Era una esclava de mi baja autoestima, pero el evangelio sobre la libertad del pecado me dio el poder para vencer.

Odiaba mi personalidad y odiaba la forma cómo actuaba con otras personas. Se retorcía todo en mi interior después de analizar cómo había hecho o dicho las cosas. Quería bendecir a los demás; anhelaba ser ese tipo de persona que demostraba lo fantástico que es ser cristiano. Sin embargo, algo me lo impedía porque no tenía la confianza; creía que no era lo suficientemente buena. Esto me detuvo de hacer y decir cosas que Dios en realidad obraba en mi interior.

Sin darme cuenta, dije: “Estoy en desacuerdo con  Dios que creó todas las cosas, incluyéndome a mí.” Sin embargo, Él me creó exactamente como soy, y lo que estaba en realidad diciendo es que había hecho un mal trabajo; me había creado con errores. Cuando me di cuenta de esto, comprendí inmediatamente que esto en realidad era pecado. Era ingratitud e incredulidad en Dios que tenía un plan perfecto para mí, exactamente así como me había creado.

En la palabra de Dios leía sobre los frutos del Espíritu, sobre el amor, gozo, paz, paciencia, benignidad, bondad, fe, mansedumbre, templanza, y sabía que esto era lo que realmente anhelaba para mi vida.

Un intrumento en las manos de Dios

Le pedí a Dios que me ayudara a verme a mí misma así como el me veía. Con su ayuda comencé una batalla interna para vencer esta ingratitud dentro de mí – este pecado. Por supuesto que Dios no quitó todos estos pensamientos negativos sobre mí misma. Pero si estos pensamientos se manifestaban entonces me daba el poder para luchar contra ellos.

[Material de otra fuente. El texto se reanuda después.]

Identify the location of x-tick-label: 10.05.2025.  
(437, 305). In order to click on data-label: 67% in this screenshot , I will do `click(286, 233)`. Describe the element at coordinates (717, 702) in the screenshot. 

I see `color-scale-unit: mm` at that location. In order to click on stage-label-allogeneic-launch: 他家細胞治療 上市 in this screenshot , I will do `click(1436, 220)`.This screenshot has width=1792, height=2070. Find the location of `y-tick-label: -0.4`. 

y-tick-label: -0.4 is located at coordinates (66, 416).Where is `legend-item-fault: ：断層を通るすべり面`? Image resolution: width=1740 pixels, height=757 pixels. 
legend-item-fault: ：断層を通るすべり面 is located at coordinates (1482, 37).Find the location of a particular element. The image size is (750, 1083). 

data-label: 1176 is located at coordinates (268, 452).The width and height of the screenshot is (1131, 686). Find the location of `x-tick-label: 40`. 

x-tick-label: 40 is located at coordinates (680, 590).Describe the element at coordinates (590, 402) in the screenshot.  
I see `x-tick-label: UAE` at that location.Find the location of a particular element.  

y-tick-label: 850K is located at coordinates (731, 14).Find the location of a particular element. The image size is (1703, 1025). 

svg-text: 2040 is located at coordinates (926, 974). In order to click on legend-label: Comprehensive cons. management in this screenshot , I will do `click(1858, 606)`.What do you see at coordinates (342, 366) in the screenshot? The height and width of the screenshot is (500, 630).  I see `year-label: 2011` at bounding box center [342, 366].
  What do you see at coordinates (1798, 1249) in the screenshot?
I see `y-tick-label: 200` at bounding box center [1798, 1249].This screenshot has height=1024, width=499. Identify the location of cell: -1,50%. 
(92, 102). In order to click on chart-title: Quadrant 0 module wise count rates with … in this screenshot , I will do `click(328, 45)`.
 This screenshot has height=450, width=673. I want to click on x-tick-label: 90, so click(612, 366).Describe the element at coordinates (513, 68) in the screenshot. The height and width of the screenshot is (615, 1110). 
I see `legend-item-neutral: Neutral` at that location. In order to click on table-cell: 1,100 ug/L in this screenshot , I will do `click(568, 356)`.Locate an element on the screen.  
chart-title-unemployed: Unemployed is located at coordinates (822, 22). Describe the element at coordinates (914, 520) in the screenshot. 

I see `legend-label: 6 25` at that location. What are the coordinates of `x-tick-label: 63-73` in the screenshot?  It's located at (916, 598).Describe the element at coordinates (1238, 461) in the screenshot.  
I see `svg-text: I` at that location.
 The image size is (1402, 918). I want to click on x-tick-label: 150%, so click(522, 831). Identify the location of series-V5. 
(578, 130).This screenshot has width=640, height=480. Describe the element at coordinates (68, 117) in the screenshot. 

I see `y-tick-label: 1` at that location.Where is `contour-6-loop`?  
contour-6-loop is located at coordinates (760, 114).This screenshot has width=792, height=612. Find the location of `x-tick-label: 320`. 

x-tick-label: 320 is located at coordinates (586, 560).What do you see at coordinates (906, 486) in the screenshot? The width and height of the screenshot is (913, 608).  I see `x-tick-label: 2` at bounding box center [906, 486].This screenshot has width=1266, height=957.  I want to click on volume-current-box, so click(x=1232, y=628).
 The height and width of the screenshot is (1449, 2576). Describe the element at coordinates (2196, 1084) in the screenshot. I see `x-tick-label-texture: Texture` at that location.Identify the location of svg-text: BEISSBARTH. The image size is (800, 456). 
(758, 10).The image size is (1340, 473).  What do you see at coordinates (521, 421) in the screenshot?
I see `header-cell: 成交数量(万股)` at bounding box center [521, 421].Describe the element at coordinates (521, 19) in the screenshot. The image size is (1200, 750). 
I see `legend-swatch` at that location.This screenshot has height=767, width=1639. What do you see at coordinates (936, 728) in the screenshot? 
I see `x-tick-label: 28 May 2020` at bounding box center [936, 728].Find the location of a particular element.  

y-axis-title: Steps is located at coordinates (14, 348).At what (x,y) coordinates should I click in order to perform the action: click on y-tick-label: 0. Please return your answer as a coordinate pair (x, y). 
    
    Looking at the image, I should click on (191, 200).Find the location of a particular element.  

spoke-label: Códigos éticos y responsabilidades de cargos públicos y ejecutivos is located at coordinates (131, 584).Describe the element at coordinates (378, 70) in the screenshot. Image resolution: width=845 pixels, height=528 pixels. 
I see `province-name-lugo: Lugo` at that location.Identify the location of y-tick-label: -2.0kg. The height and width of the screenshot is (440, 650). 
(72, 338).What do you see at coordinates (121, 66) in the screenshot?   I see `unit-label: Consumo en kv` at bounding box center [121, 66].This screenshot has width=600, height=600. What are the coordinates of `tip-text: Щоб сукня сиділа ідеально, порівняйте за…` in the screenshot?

Me aferré al verso en 1 Corintios 6:20: “¡Porque habéis sido comprados por precio; glorificad, pues, a Dios en vuestro cuerpos!” Cada vez que era tentada a la baja autoestima decía, “No, fui comprada por precio. Él vio algo de valor en mí.” El tener baja autoestima causó inacción. No era cierto, y no sirvió para honrar a Dios con mi cuerpo y mi espíritu, que son de Dios.

Pecar conlleva intranquilidad y miseria. Esto lo experimenté yo misma. Pero recibir victoria sobre el pecado significa que puedo estar en paz, y tener gozo en mi vida. Es un remedio para todo. Cuando vivo una vida en victoria puedo ser un instrumento en las manos de Dios (Romanos 6:13), y Él puedo usarme y moldearme exactamente como quiere.